(TASK OBJECTIVE): Each line below should be written out exactly, with none skipped.

(DATA):
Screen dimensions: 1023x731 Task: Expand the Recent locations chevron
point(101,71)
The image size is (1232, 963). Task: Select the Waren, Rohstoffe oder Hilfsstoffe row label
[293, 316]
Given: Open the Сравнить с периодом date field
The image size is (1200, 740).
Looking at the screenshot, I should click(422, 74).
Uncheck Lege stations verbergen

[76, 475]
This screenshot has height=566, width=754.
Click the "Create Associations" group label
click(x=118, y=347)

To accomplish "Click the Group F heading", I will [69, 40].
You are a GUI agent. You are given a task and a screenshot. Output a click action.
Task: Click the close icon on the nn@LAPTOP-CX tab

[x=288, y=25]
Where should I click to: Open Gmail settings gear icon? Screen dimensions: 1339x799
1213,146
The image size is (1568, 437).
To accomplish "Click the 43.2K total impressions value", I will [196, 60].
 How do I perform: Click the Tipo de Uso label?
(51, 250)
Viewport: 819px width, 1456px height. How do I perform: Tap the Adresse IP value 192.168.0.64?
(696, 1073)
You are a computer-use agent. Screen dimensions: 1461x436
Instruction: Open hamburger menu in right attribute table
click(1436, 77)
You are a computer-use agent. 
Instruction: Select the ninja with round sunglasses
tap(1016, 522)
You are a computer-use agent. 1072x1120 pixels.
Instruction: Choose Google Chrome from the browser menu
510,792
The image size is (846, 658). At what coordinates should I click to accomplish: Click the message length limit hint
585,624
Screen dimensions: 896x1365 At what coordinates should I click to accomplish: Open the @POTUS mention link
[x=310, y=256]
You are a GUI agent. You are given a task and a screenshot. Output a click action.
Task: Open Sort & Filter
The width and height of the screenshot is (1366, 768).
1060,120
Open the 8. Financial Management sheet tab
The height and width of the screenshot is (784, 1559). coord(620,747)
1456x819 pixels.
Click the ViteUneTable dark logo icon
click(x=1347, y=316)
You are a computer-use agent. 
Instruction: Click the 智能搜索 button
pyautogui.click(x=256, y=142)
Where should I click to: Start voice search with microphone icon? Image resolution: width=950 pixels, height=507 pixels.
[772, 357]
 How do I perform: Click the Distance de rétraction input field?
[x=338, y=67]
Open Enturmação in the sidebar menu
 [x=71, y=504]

(SOLUTION TO THE EXERCISE):
Screen dimensions: 1023x731 Task: Expand the Recent locations chevron
point(101,71)
The image size is (1232, 963). Task: Select the Waren, Rohstoffe oder Hilfsstoffe row label
[293, 316]
Given: Open the Сравнить с периодом date field
The image size is (1200, 740).
Looking at the screenshot, I should click(422, 74).
Uncheck Lege stations verbergen

[76, 475]
This screenshot has height=566, width=754.
Click the "Create Associations" group label
click(x=118, y=347)

To accomplish "Click the Group F heading", I will [69, 40].
You are a GUI agent. You are given a task and a screenshot. Output a click action.
Task: Click the close icon on the nn@LAPTOP-CX tab

[x=288, y=25]
Where should I click to: Open Gmail settings gear icon? Screen dimensions: 1339x799
1213,146
The image size is (1568, 437).
To accomplish "Click the 43.2K total impressions value", I will [196, 60].
 How do I perform: Click the Tipo de Uso label?
(51, 250)
Viewport: 819px width, 1456px height. How do I perform: Tap the Adresse IP value 192.168.0.64?
(696, 1073)
You are a computer-use agent. Screen dimensions: 1461x436
Instruction: Open hamburger menu in right attribute table
click(1436, 77)
You are a computer-use agent. 
Instruction: Select the ninja with round sunglasses
tap(1016, 522)
You are a computer-use agent. 1072x1120 pixels.
Instruction: Choose Google Chrome from the browser menu
510,792
The image size is (846, 658). At what coordinates should I click to accomplish: Click the message length limit hint
585,624
Screen dimensions: 896x1365 At what coordinates should I click to accomplish: Open the @POTUS mention link
[x=310, y=256]
You are a GUI agent. You are given a task and a screenshot. Output a click action.
Task: Open Sort & Filter
The width and height of the screenshot is (1366, 768).
1060,120
Open the 8. Financial Management sheet tab
The height and width of the screenshot is (784, 1559). coord(620,747)
1456x819 pixels.
Click the ViteUneTable dark logo icon
click(x=1347, y=316)
You are a computer-use agent. 
Instruction: Click the 智能搜索 button
pyautogui.click(x=256, y=142)
Where should I click to: Start voice search with microphone icon? Image resolution: width=950 pixels, height=507 pixels.
[772, 357]
 How do I perform: Click the Distance de rétraction input field?
[x=338, y=67]
Open Enturmação in the sidebar menu
 [x=71, y=504]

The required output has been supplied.